ACTION ITEM: Exactly as they appear, copy the lines from the one holding "The width and height of the screenshot is (794, 375)." through the end of the records, leaving pictures out.
--*--
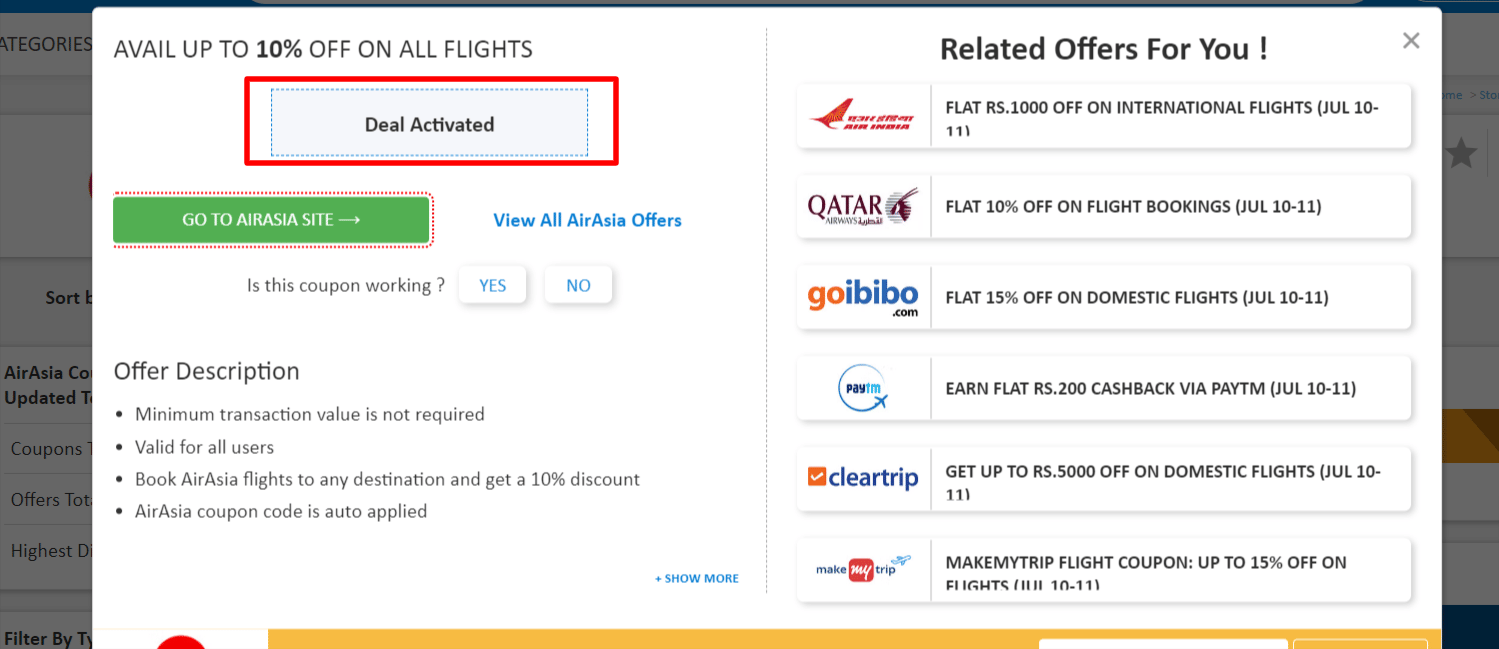Dismiss the offers popup with the X icon
The image size is (1499, 649).
[x=1410, y=40]
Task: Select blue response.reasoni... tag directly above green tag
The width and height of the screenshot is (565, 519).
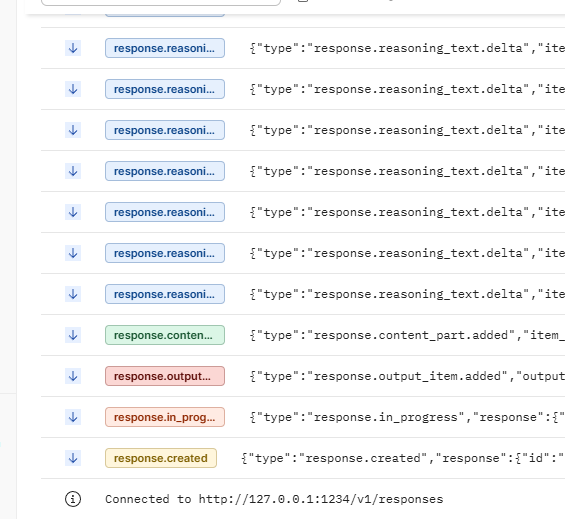Action: pyautogui.click(x=165, y=294)
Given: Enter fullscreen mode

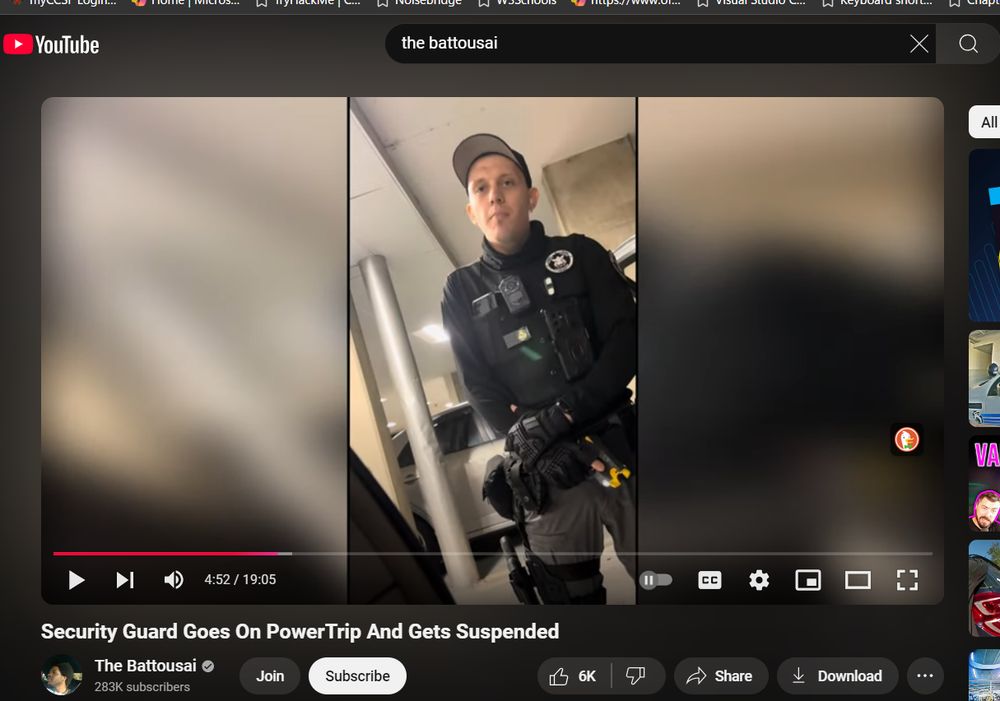Looking at the screenshot, I should click(x=907, y=580).
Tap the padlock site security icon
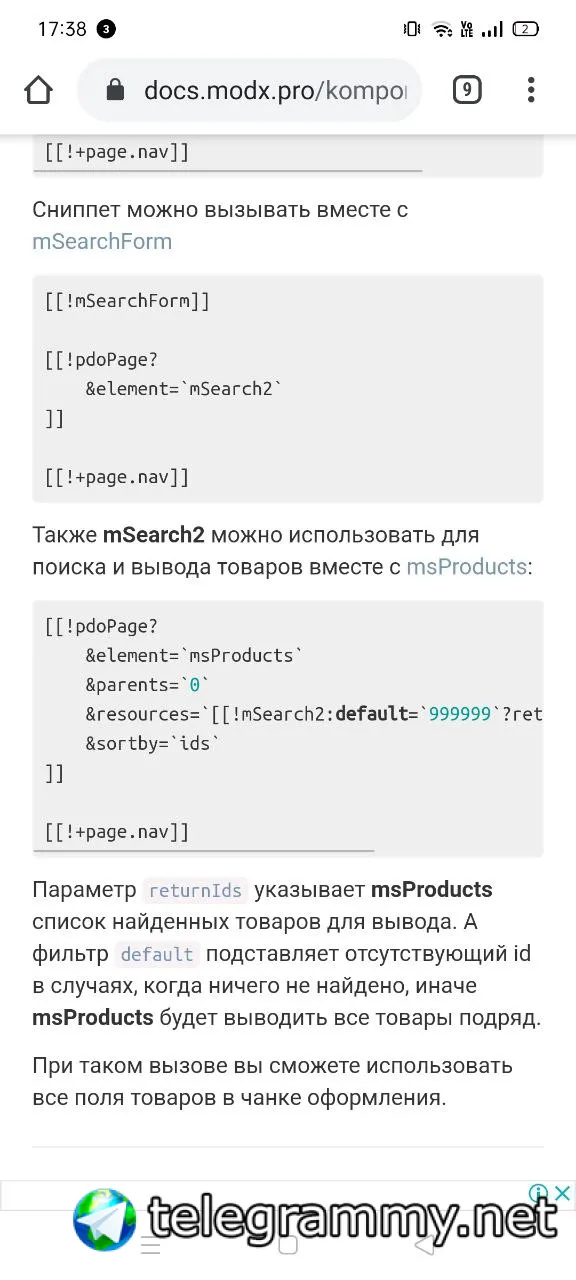The height and width of the screenshot is (1280, 576). coord(114,91)
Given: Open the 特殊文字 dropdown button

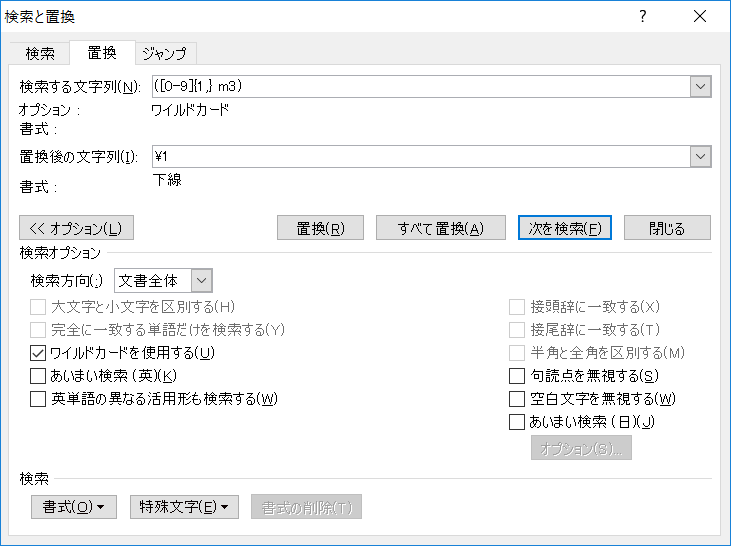Looking at the screenshot, I should click(x=185, y=507).
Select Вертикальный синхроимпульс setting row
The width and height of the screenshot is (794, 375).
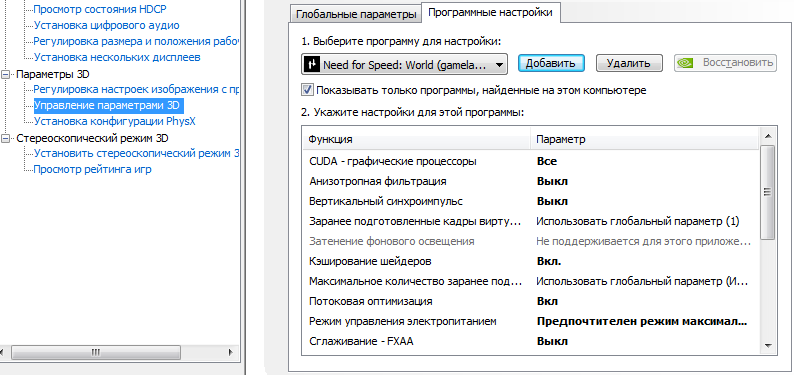coord(531,201)
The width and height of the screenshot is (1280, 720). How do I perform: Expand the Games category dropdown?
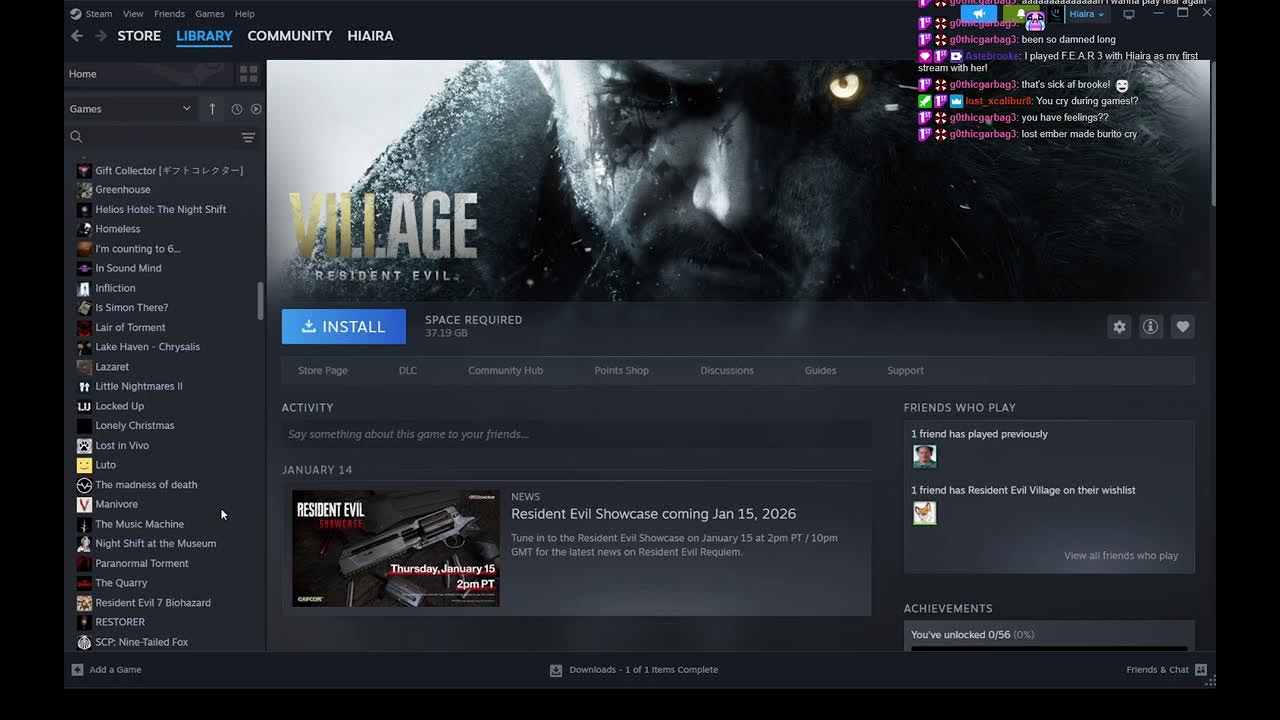click(x=130, y=109)
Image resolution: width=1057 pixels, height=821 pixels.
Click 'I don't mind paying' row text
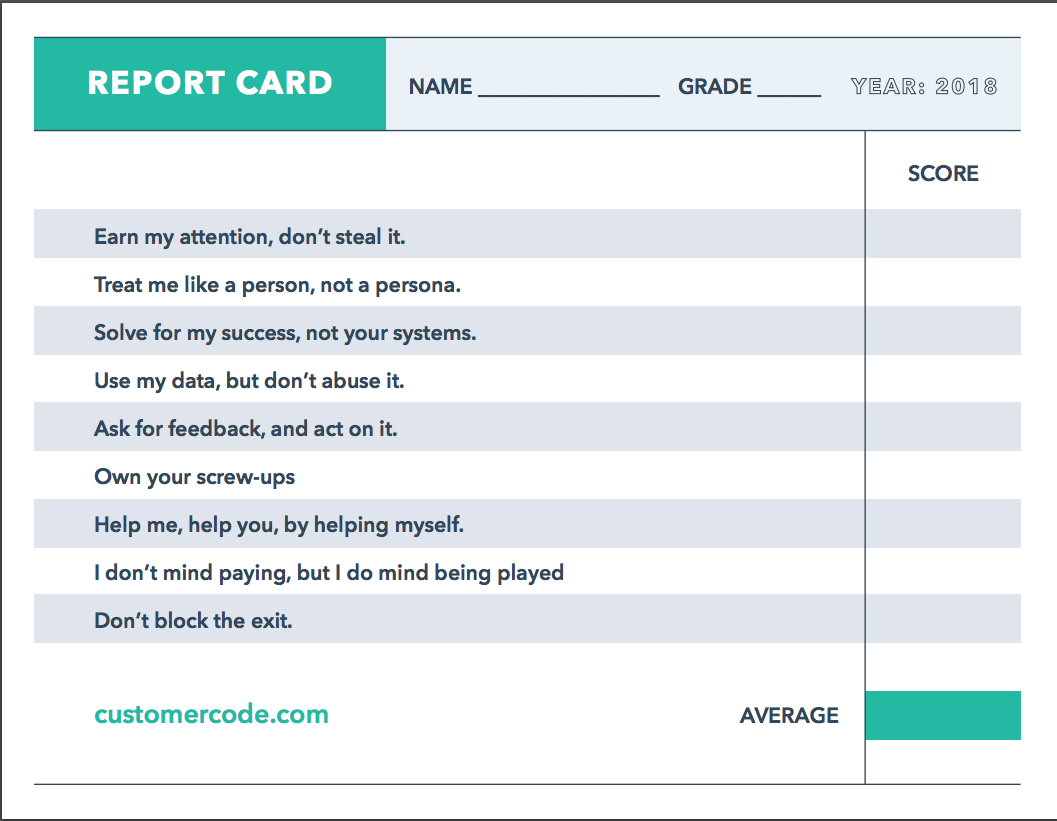328,573
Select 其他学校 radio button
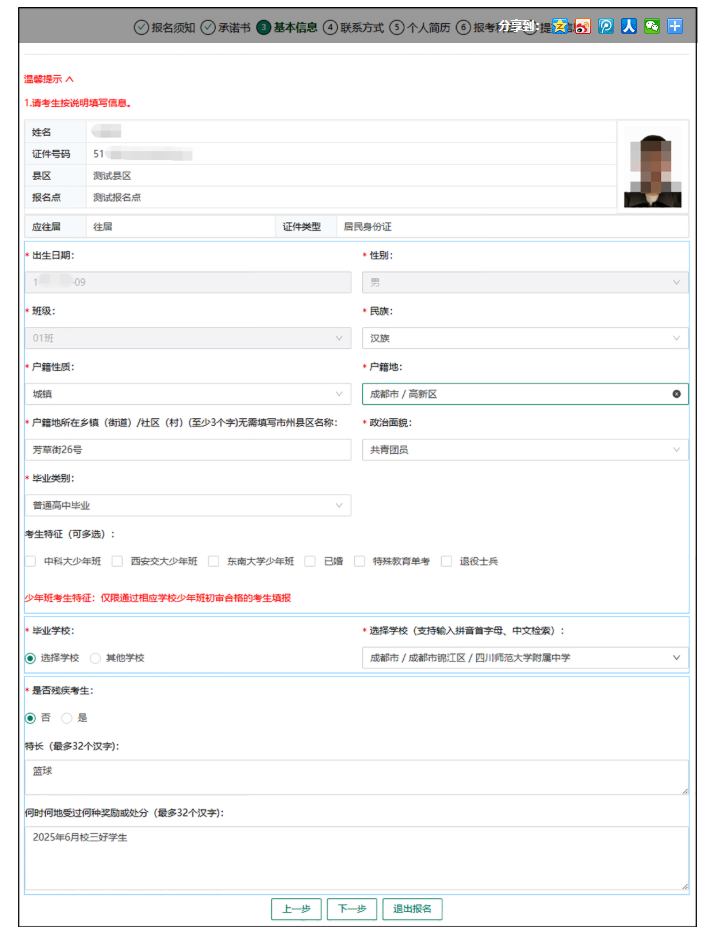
--*--
TASK ANSWER:
The width and height of the screenshot is (794, 375).
coord(531,201)
The width and height of the screenshot is (1280, 720). How do I perform: Expand the Games category dropdown?
click(x=130, y=109)
Image resolution: width=1057 pixels, height=821 pixels.
Click 'I don't mind paying' row text
328,573
Select 其他学校 radio button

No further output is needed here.